With a watering state sensor according to the invention, the watering state of the plant having the leaf 5 can be determined over a long period of time, for example over several days or weeks. Other plant states can also be measured with the state sensor 1. Thus, it is possible to determine whether a plant has been attacked by a pest. The electrolyte balance of the plant can also be monitored. A plurality of state sensors 1 can be positioned distributed on one or more plants to perform the relative measurements, in order to ascertain the degree of external influences, for example of the ground or light balance, on individual plants or parts of plants.

Claims

1. A state sensor (1) for plants wherein the sensor element (9) is configured as a pressure sensor element which is arranged on at least one of the clamping elements (4) and is designed to detect a pressure state value (PB, E, PW), independent of a displacement of the clamping elements (3, 4) relative to one another, of the plant.
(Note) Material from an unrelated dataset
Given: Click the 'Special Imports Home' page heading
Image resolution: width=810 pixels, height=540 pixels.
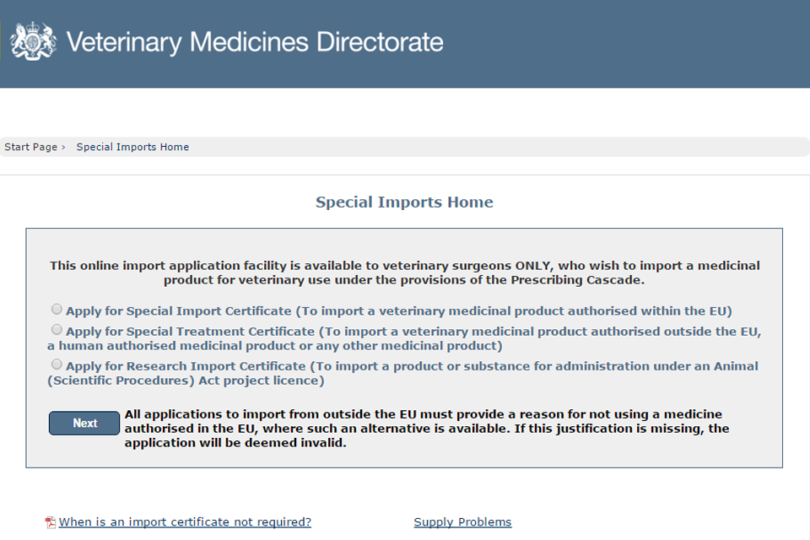Looking at the screenshot, I should click(404, 203).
comprising a clamping device (2) with two clamping elements (3, 4) for clamping a part (5) of a plant,

comprising a plant parameter measuring device (8) coupled mechanically to the clamping device (2), with a sensor element (9),

2. A state sensor (1) according to claim 1, comprising a configuration of the sensor element (9) such that a pressure of a part of a plant is detected as the pressure state value.

3. A state sensor according to claim 1, wherein the pressure sensor clamping element (4), on which the sensor element (9) is arranged comprises a rigid clamping portion (11) surrounding the sensor element (9), the sensor element (9) being accommodated in a clamping-side recess (10a) in the clamping portion (11).

4. A state sensor according to claim 1, wherein the sensor element (9) is embedded in a resilient pressure coupling layer (13).

5. A state sensor according to claim 4, comprising a pressure coupling layer (13) made of silicone.

6. A state sensor according to claim 1, wherein a pressure-sensitive surface (14) of one of the group of the sensor element (9) and the pressure coupling layer (13) is configured such that the rigid clamping portion (11) projects over the pressure-sensitive surface of the sensor element (9).

7. A state sensor according to claim 6, wherein the pressure-sensitive surface (14) of one of the group of the sensor element (9) and of the pressure coupling layer (13) is concave.

8. A state sensor according to claim 1, wherein a pressure-sensitive surface (20) of one of the group of the sensor element (9) and of the pressure coupling layer (13) is configured such that the pressure-sensitive surface (20) projects over the rigid clamping portion (11).

9. A state sensor according to claim 8, wherein the pressure-sensitive surface (20) of one of the group of the sensor element (9) and of the pressure coupling layer (13) is convex.

10. A state sensor according to claim 1, wherein a pressure-sensitive surface (21) of one of the group of the sensor element (9) and of the pressure coupling layer (13) is planar and aligns with the rigid clamping portion (11).

11. A state sensor according to claim 1, wherein the sensor element (9) is configured as a flexible pressure sensor membrane which is in contact with a reference pressure chamber (12).

12. A state sensor according to claim 1, comprising at least one additional sensor element for at least one of the following parameters: temperature, incidence of light, atmospheric moisture.

13. A state sensor according to claim 1, comprising a locking device for providing a fixed relative position of the clamping elements (3, 4) with respect to one another after the part (5) of the plant has been clamped.

14. A state sensor according to claim 1, wherein at least one of the clamping elements (3, 4) is made of a UV transparent material.

15. A watering system comprising at least one state sensor according to claim 1 and an evaluation device (17) which is in a signal connection (16) with the pressure sensor element (9).

16. A state sensor (1) according to claim 1, comprising a configuration of the sensor element (9) such that one of the group of a lead pressure (PB) and a plant part rigidity (E) and a plant water vapour pressure (PW) is detected as the pressure state value.